[Gloucs] parental control
Guy Edwards
guy_j_edwards at hotpop.com
Sat Oct 30 19:40:47 BST 2004
Hi Paul,
On Sat, 2004-10-30 at 08:50, Paul Robertson wrote:
> I am coming under pressure to implement some kind of parental control over
> www access at home.
> We use both Windows and Linux and as our kids are quite young, the main
> risks are of accidentally turning up unsuitable material on the web.
> It would be nice to block popup ads too.
> I assume this can all be done using a linux box as a firewall / proxy
> webserver.
> Has anyone done this who can point me in the right direction?
>
> Thanks,
At work I use squid with a list of sites to block that's maintained on
the web somewhere, I seem to remember following a link from the squid
site when I first set it up. Basically I have a text file with a (very
big) list of sites to block, that certain websites maintain. This file
can be massive with hardly any effect on squids speed (they're some
exact figures on the squid website I believe). To this file I add a list
of words that there's no reason to have in a url (imagine some bad
words... they're in there).
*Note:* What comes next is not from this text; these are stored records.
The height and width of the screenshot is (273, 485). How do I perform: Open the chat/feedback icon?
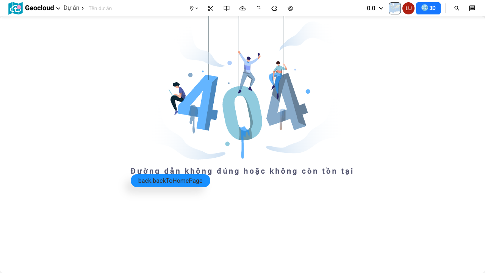472,8
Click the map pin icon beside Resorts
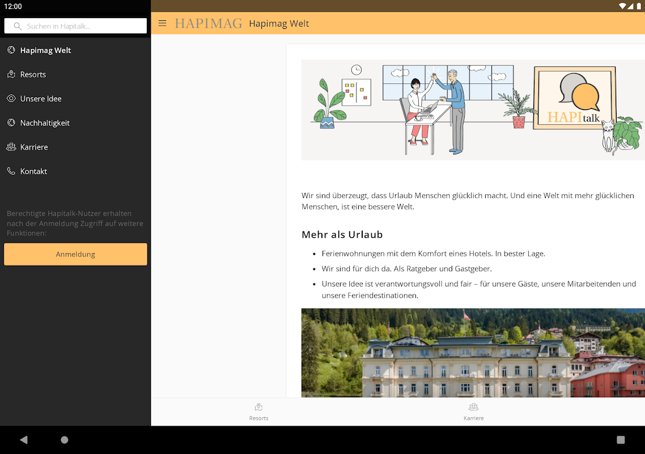 pyautogui.click(x=11, y=74)
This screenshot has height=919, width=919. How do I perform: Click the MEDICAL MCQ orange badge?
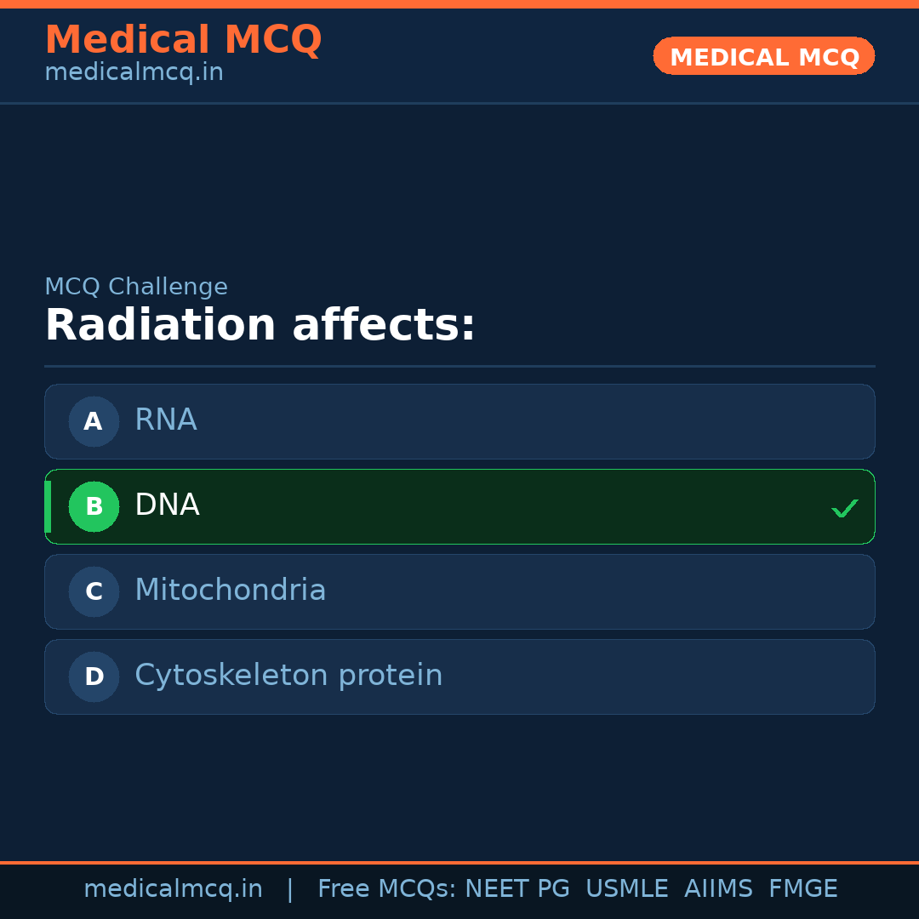[763, 56]
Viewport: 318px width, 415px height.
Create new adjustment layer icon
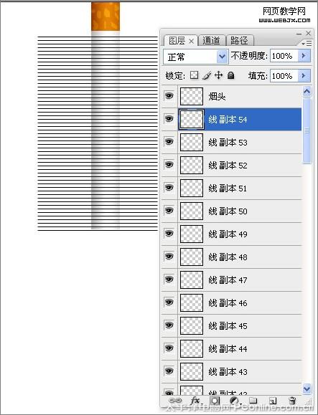coord(234,401)
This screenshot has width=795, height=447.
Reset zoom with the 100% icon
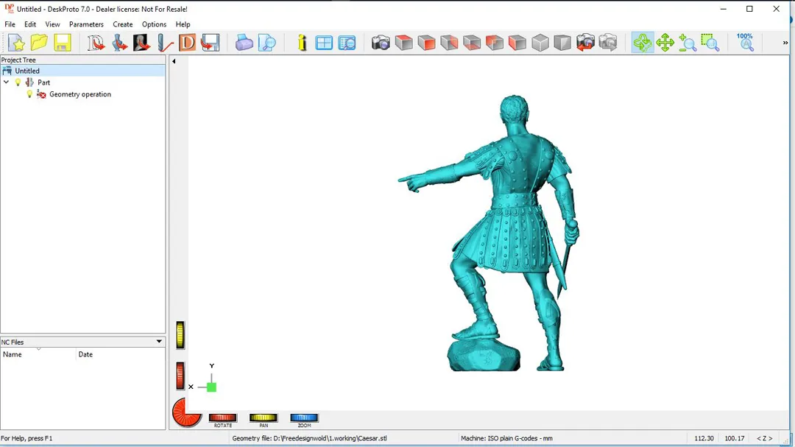[745, 41]
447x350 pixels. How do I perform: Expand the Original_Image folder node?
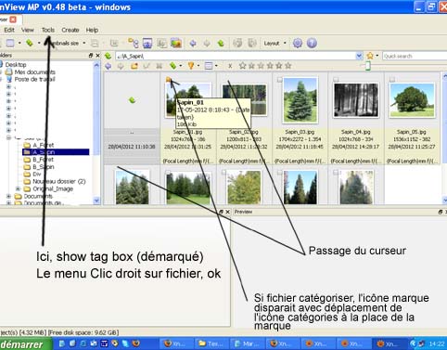(x=18, y=188)
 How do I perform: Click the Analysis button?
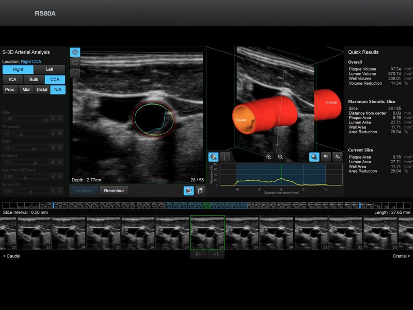84,191
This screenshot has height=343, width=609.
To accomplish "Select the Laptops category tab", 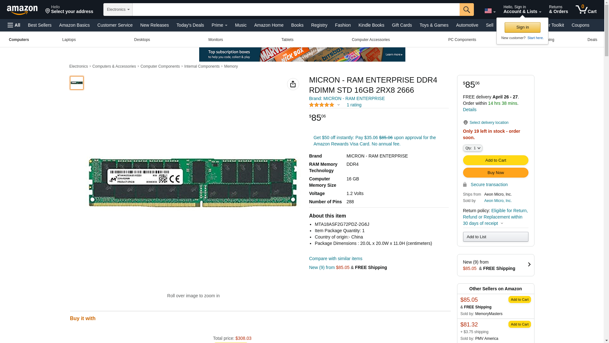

Then I have another file which is
exceptions, e.g. containing legitimate words with banned words in them
like "middlesex", "cocktails" etc. Squid just looks at the two files as
it makes it's decisions. I've only had about 2 false positives that I
know of in about a year.
I don't use dans guardian but I seem to be the only person I know
running squid and not running it :-). To block adverts I use adzapper,
which just uses local images in place of certain adverts and replaces
some popup adverts with empty pages which close themselves immediately
using javascript. The rest of the things that are running probably
aren't relant but just for completeness: I also use ftwall to block
kazaa/fasttrack clients and I block certain IP's in IPtables due to
messaging client abuse.
For anyone who hasn't tried turning to the BOFH "dark side" of being a
mini sys admin, nothing beats the evil fun to be had having the web
access log scrolling past in a window as you're working and then when
you spot someone misbehaving, walking into their room and standing
behind the person at the workstation. "yes hello there sir, what's that
site? oh dear, breaking our usage agreement aren't we sir?". A variation
on that is when you're trying to work and one of the people in the room
with you blatantly isn't when they should be. If they're taking the mick
it's time to add their site to the blocked list. Sorry, just my bit of
tyranny, got to have some fun :-)
Back on topic, I think I remember the BBC recommended putting the family
PC in the living room so that nobody hid away on the pc, and so to
reduce the risk to children of predators in chatrooms. Might not be
practical but thought I'd mention it if it's of use.